▶ **About this exercise**
This exercise asks for an exact copy of the lines from the one containing "Where should I click to: Open" through the final line of the material, with pictures omitted.

▶ **Source material**

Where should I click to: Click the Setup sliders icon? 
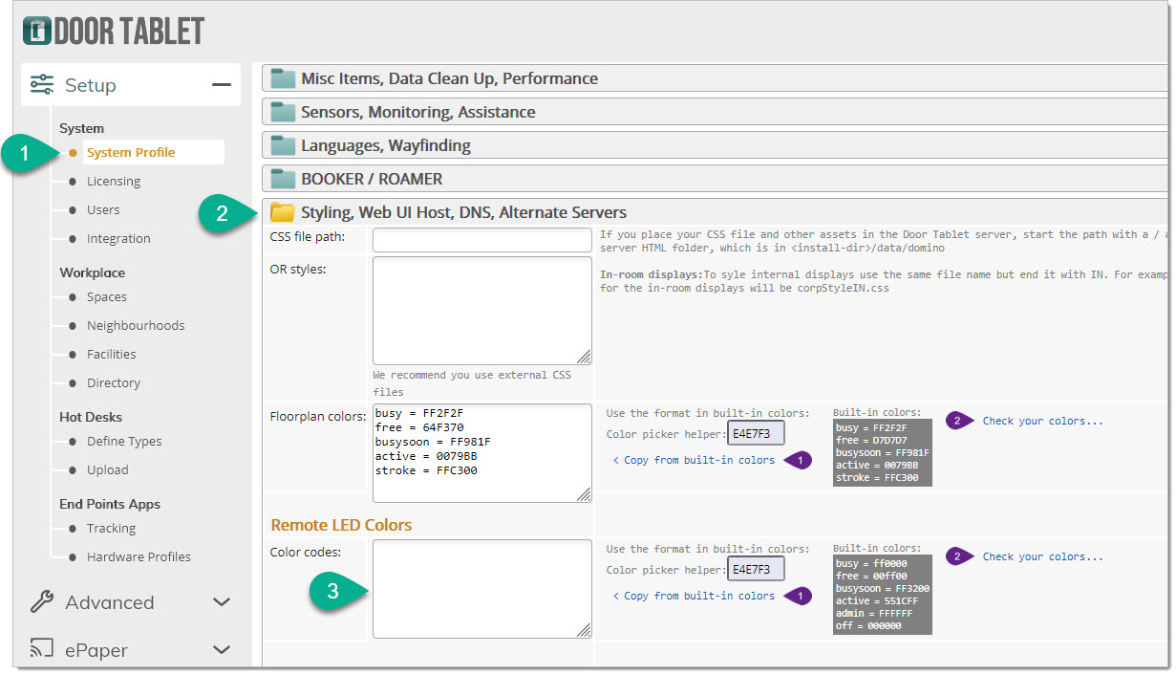pyautogui.click(x=42, y=85)
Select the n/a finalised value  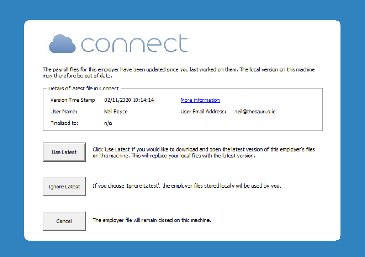pyautogui.click(x=108, y=123)
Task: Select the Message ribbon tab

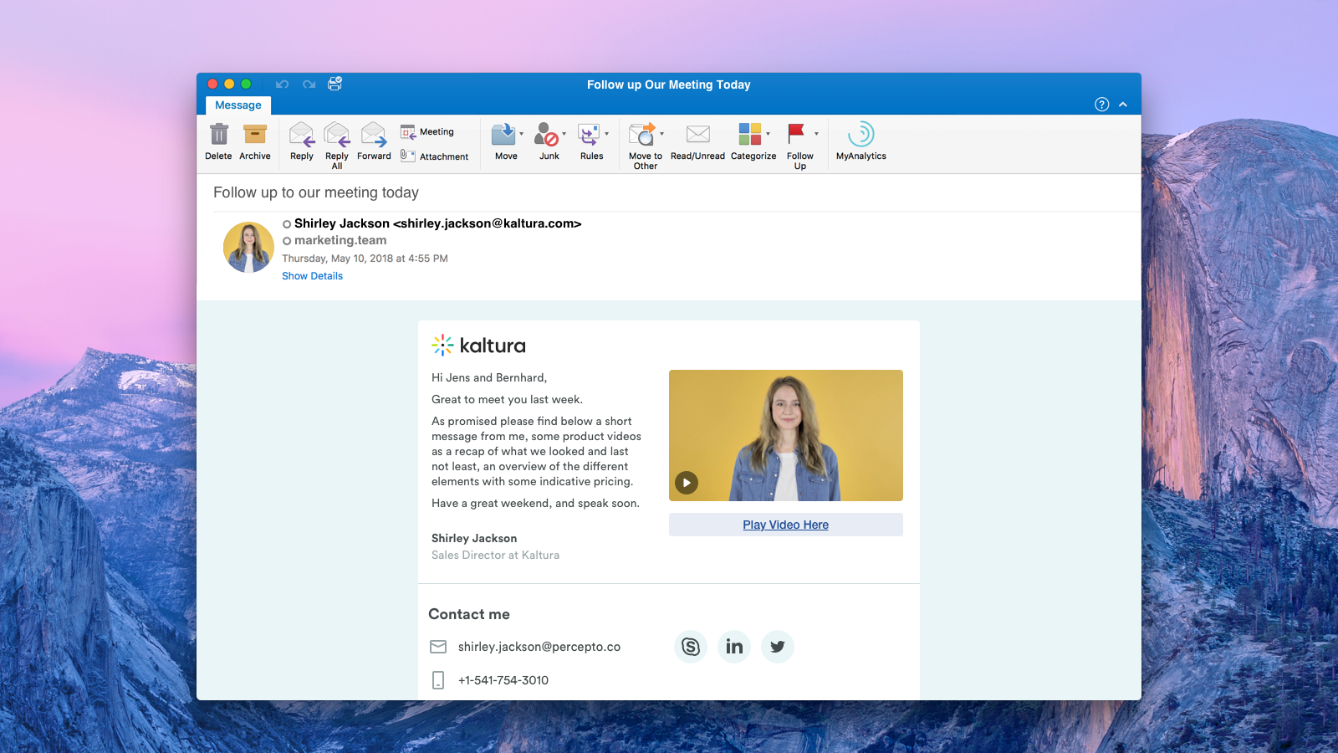Action: [238, 105]
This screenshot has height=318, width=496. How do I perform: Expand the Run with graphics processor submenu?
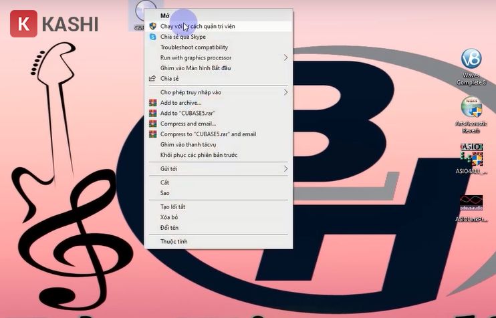point(285,57)
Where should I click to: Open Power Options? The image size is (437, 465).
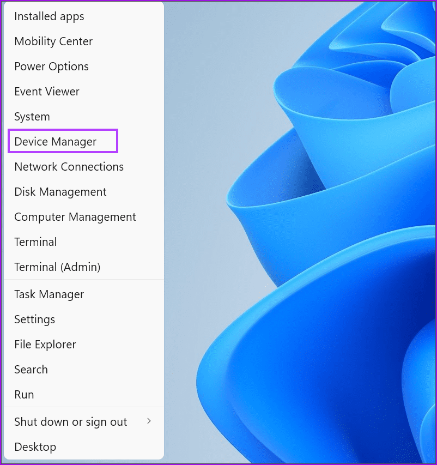click(x=51, y=67)
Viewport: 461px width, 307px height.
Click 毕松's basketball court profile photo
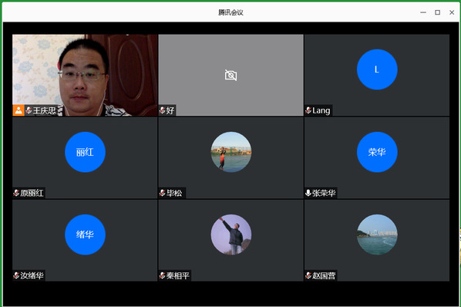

▶ **Response below**
Where should I click to: Open Power Options? The image size is (437, 465).
click(x=51, y=67)
Viewport: 461px width, 307px height.
Click 毕松's basketball court profile photo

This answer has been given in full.